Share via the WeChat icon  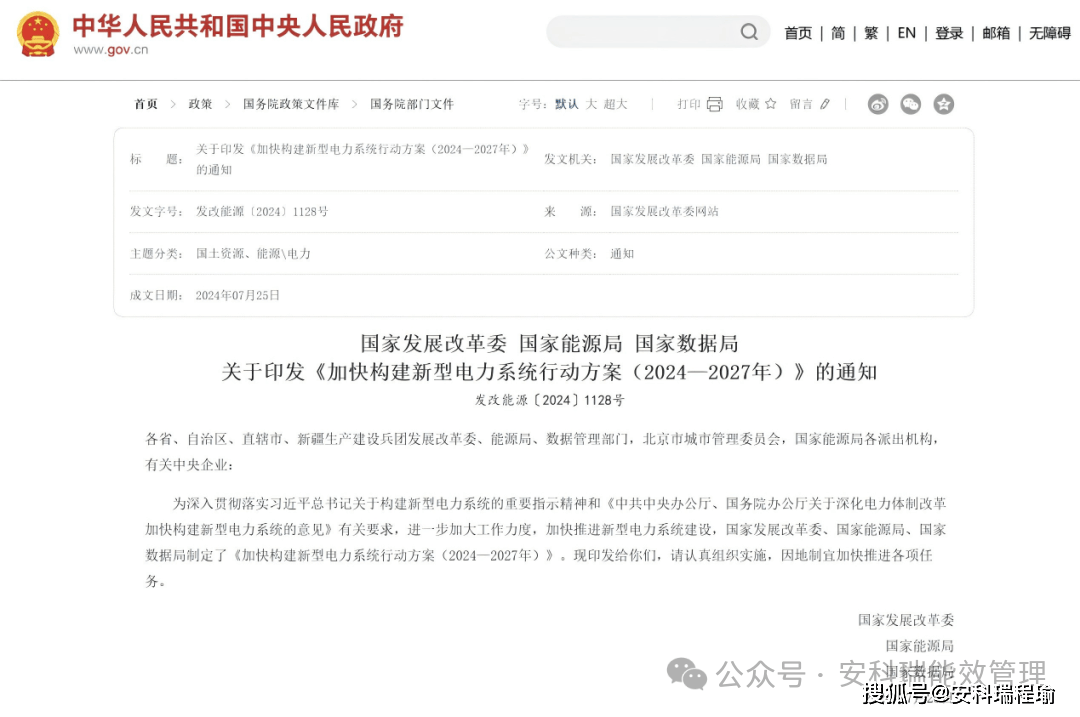[x=910, y=104]
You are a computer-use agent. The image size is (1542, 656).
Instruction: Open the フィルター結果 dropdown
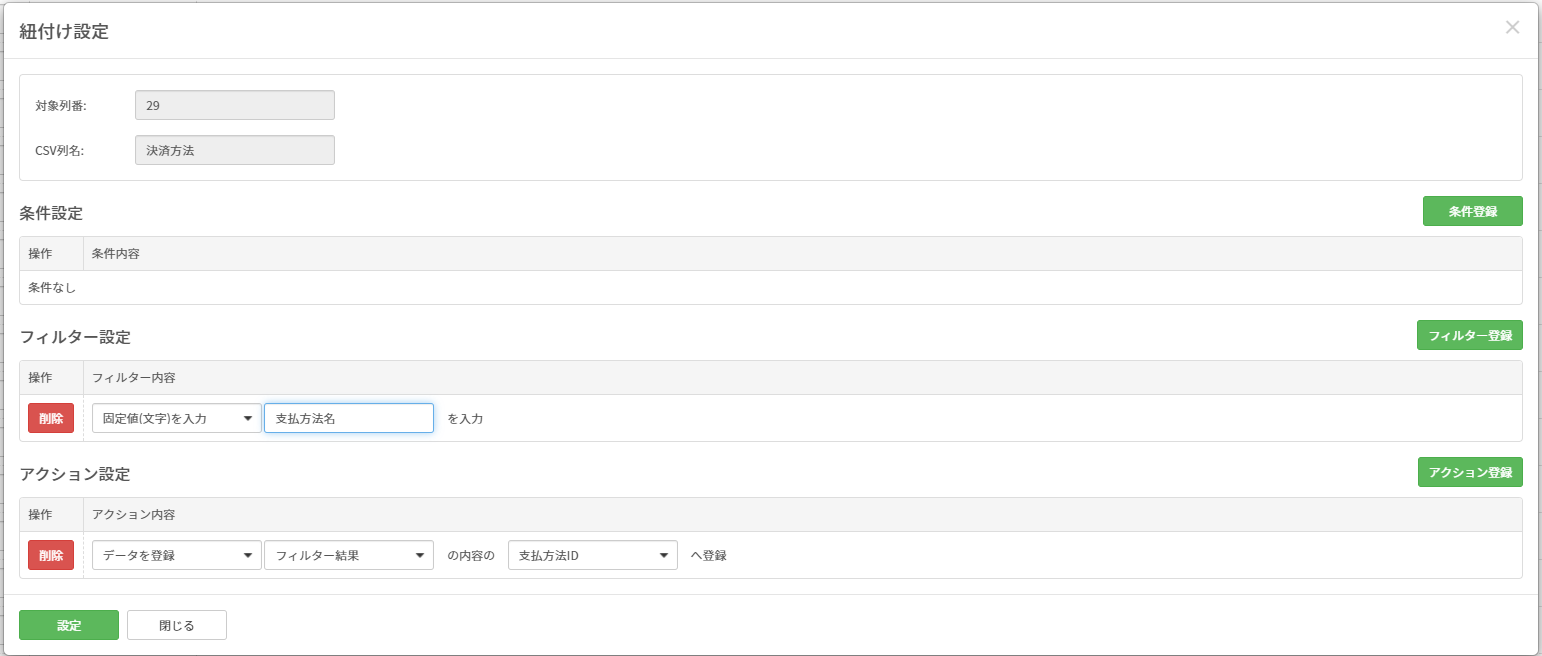coord(348,555)
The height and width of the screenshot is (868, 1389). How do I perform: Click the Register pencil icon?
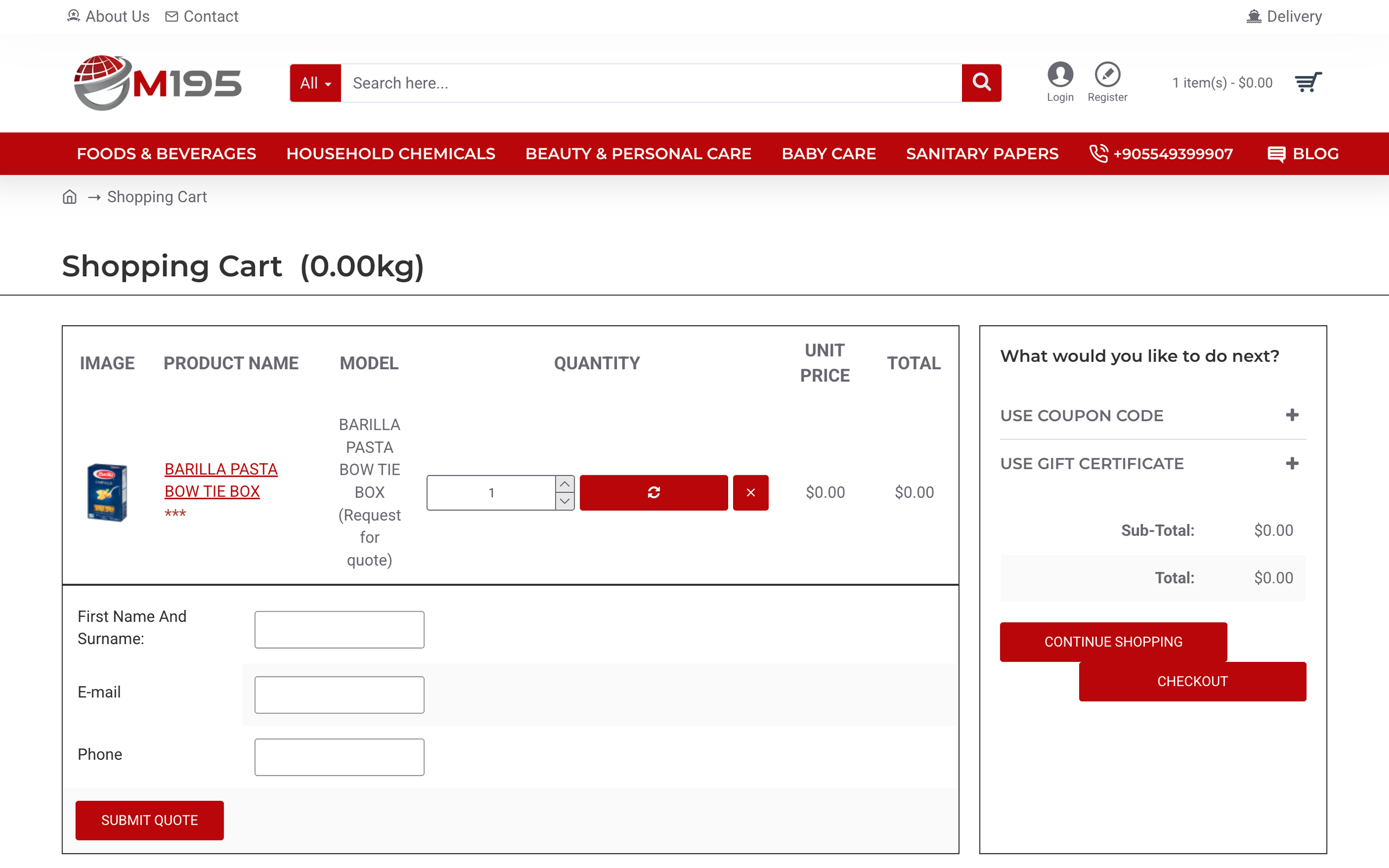tap(1107, 74)
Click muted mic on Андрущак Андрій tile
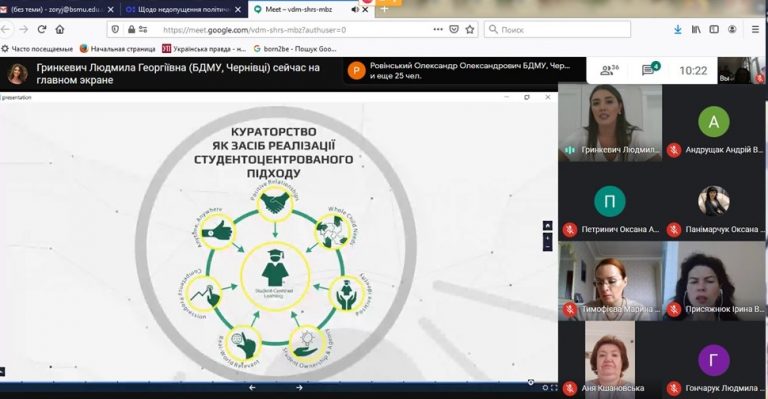 coord(674,150)
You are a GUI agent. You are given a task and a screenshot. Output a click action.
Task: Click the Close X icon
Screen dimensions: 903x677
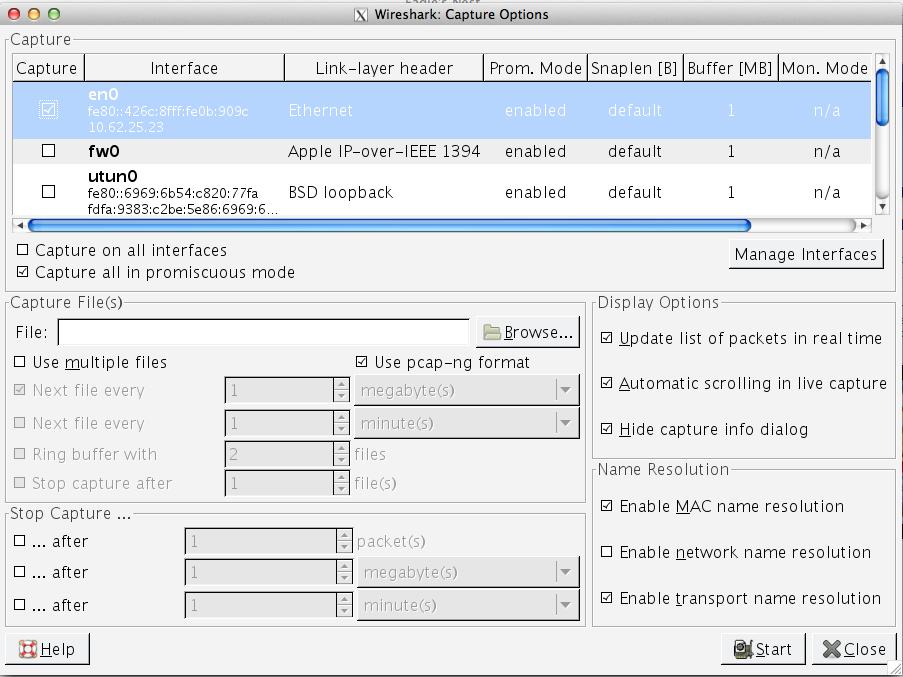point(832,649)
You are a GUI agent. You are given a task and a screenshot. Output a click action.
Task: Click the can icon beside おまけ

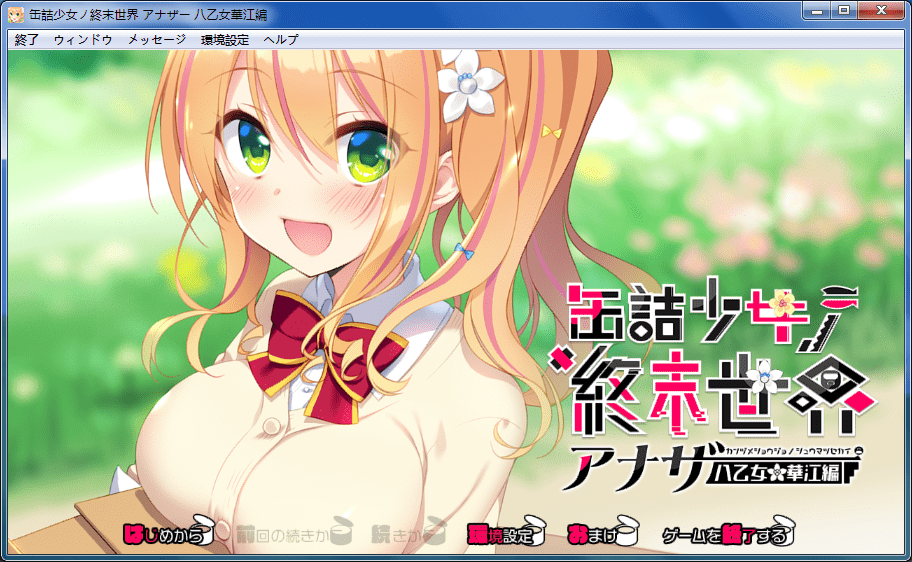628,534
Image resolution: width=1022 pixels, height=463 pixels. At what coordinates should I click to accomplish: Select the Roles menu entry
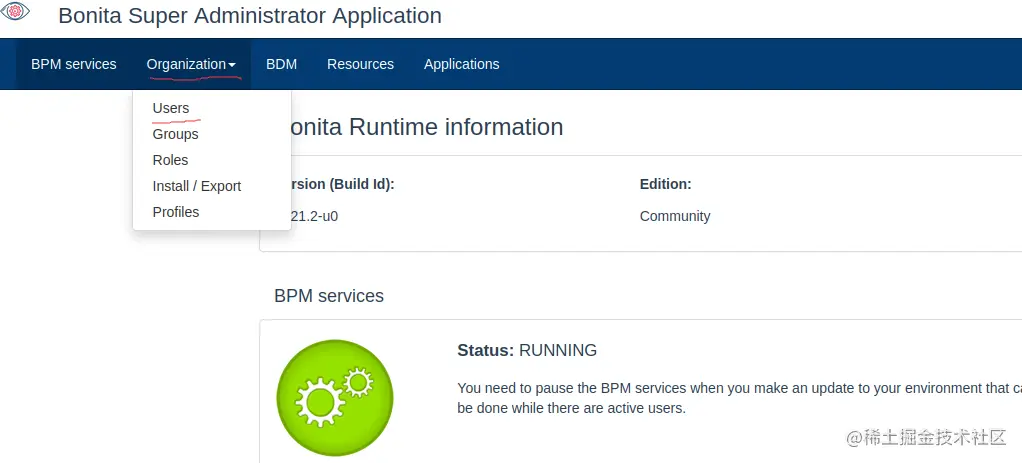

★ ★ ★ ★

> **Work item**
Nothing but the lines from the line containing "You are a computer-use" through the last line of the records above should be written out, exactly and without the pictures.

> **Solution to this task**
You are a computer-use agent. The image size is (1542, 656).
Instruction: Open the フィルター結果 dropdown
coord(348,555)
The height and width of the screenshot is (868, 1389). How do I perform: Click the Register pencil icon?
tap(1107, 74)
Click muted mic on Андрущак Андрій tile
 coord(674,150)
You are a GUI agent. You are given a task and a screenshot. Output a click action.
Task: Click the Close X icon
Screen dimensions: 903x677
point(832,649)
You are a GUI agent. You are given a task and a screenshot. Output a click action.
Task: Click the can icon beside おまけ

628,534
Image resolution: width=1022 pixels, height=463 pixels. At what coordinates should I click to accomplish: Select the Roles menu entry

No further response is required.